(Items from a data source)
[Start of Attachment]
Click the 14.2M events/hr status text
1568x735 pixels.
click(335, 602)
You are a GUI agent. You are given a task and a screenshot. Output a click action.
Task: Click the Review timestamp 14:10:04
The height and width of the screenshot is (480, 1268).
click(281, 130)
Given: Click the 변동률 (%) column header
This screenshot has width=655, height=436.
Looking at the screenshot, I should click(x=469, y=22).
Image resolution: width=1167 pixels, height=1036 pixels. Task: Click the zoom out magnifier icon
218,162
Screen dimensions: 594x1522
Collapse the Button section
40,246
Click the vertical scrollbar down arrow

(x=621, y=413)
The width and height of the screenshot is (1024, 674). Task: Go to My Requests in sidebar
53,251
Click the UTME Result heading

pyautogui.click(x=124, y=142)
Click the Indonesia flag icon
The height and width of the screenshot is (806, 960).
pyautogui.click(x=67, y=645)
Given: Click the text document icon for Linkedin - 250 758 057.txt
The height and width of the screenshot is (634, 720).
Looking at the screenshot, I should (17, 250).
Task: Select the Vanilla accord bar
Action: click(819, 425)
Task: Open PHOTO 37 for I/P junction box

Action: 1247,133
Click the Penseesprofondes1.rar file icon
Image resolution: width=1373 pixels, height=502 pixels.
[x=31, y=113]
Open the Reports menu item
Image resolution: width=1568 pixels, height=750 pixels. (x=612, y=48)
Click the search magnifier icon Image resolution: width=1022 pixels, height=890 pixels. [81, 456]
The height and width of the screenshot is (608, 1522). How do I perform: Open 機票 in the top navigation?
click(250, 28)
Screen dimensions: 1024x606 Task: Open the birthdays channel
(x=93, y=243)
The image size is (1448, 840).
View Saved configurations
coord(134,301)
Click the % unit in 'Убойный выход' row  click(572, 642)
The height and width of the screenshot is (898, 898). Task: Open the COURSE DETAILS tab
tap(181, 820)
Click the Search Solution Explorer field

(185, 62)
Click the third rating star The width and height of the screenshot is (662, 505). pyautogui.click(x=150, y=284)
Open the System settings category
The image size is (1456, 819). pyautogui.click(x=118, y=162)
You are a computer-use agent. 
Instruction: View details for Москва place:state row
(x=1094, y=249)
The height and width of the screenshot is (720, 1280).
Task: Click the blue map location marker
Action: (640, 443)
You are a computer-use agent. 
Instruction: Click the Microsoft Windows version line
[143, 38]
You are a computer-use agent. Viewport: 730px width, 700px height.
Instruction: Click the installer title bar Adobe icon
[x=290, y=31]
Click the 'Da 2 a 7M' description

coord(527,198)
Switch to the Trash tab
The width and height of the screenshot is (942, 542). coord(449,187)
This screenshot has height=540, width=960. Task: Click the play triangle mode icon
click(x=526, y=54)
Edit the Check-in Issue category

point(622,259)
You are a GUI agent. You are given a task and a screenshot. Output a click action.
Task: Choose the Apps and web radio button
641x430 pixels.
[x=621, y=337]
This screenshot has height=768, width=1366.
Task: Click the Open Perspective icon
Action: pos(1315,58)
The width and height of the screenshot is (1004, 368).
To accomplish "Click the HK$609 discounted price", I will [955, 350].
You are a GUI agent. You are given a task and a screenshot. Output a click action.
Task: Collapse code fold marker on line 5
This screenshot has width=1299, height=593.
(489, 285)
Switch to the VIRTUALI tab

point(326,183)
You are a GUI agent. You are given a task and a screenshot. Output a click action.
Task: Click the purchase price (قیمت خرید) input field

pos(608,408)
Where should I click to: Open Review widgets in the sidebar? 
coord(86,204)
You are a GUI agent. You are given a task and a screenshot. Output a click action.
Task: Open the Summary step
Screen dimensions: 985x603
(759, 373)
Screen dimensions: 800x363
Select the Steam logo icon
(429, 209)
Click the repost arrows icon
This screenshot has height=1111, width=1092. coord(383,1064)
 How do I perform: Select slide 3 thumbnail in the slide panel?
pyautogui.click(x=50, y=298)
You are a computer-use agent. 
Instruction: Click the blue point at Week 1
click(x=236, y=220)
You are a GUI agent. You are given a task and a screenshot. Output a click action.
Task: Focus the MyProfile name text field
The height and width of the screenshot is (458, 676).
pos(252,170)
[End of Attachment]
• EXERCISE GOAL:
Each record above must be restated in full, word for word.

• EXERCISE RESPONSE:
Click the 14.2M events/hr status text
1568x735 pixels.
click(335, 602)
You are a GUI agent. You are given a task and a screenshot. Output a click action.
Task: Click the Review timestamp 14:10:04
The height and width of the screenshot is (480, 1268).
click(281, 130)
Given: Click the 변동률 (%) column header
This screenshot has width=655, height=436.
Looking at the screenshot, I should click(x=469, y=22).
Image resolution: width=1167 pixels, height=1036 pixels. Task: Click the zoom out magnifier icon
218,162
Screen dimensions: 594x1522
Collapse the Button section
40,246
Click the vertical scrollbar down arrow

(x=621, y=413)
The width and height of the screenshot is (1024, 674). Task: Go to My Requests in sidebar
53,251
Click the UTME Result heading

pyautogui.click(x=124, y=142)
Click the Indonesia flag icon
The height and width of the screenshot is (806, 960).
pyautogui.click(x=67, y=645)
Given: Click the text document icon for Linkedin - 250 758 057.txt
The height and width of the screenshot is (634, 720).
Looking at the screenshot, I should (17, 250).
Task: Select the Vanilla accord bar
Action: click(819, 425)
Task: Open PHOTO 37 for I/P junction box

Action: 1247,133
Click the Penseesprofondes1.rar file icon
Image resolution: width=1373 pixels, height=502 pixels.
[x=31, y=113]
Open the Reports menu item
Image resolution: width=1568 pixels, height=750 pixels. (x=612, y=48)
Click the search magnifier icon Image resolution: width=1022 pixels, height=890 pixels. [81, 456]
The height and width of the screenshot is (608, 1522). How do I perform: Open 機票 in the top navigation?
click(250, 28)
Screen dimensions: 1024x606 Task: Open the birthdays channel
(x=93, y=243)
The image size is (1448, 840).
View Saved configurations
coord(134,301)
Click the % unit in 'Убойный выход' row  click(572, 642)
The height and width of the screenshot is (898, 898). Task: Open the COURSE DETAILS tab
tap(181, 820)
Click the Search Solution Explorer field

(185, 62)
Click the third rating star The width and height of the screenshot is (662, 505). pyautogui.click(x=150, y=284)
Open the System settings category
The image size is (1456, 819). pyautogui.click(x=118, y=162)
You are a computer-use agent. 
Instruction: View details for Москва place:state row
(x=1094, y=249)
The height and width of the screenshot is (720, 1280).
Task: Click the blue map location marker
Action: (640, 443)
You are a computer-use agent. 
Instruction: Click the Microsoft Windows version line
[143, 38]
You are a computer-use agent. Viewport: 730px width, 700px height.
Instruction: Click the installer title bar Adobe icon
[x=290, y=31]
Click the 'Da 2 a 7M' description

coord(527,198)
Switch to the Trash tab
The width and height of the screenshot is (942, 542). coord(449,187)
This screenshot has height=540, width=960. Task: Click the play triangle mode icon
click(x=526, y=54)
Edit the Check-in Issue category

point(622,259)
You are a GUI agent. You are given a task and a screenshot. Output a click action.
Task: Choose the Apps and web radio button
641x430 pixels.
[x=621, y=337]
This screenshot has height=768, width=1366.
Task: Click the Open Perspective icon
Action: pos(1315,58)
The width and height of the screenshot is (1004, 368).
To accomplish "Click the HK$609 discounted price", I will [955, 350].
You are a GUI agent. You are given a task and a screenshot. Output a click action.
Task: Collapse code fold marker on line 5
This screenshot has width=1299, height=593.
(489, 285)
Switch to the VIRTUALI tab

point(326,183)
You are a GUI agent. You are given a task and a screenshot. Output a click action.
Task: Click the purchase price (قیمت خرید) input field

pos(608,408)
Where should I click to: Open Review widgets in the sidebar? 
coord(86,204)
You are a GUI agent. You are given a task and a screenshot. Output a click action.
Task: Open the Summary step
Screen dimensions: 985x603
(759, 373)
Screen dimensions: 800x363
Select the Steam logo icon
(429, 209)
Click the repost arrows icon
This screenshot has height=1111, width=1092. coord(383,1064)
 How do I perform: Select slide 3 thumbnail in the slide panel?
pyautogui.click(x=50, y=298)
You are a computer-use agent. 
Instruction: Click the blue point at Week 1
click(x=236, y=220)
You are a GUI agent. You are given a task and a screenshot. Output a click action.
Task: Focus the MyProfile name text field
The height and width of the screenshot is (458, 676).
pos(252,170)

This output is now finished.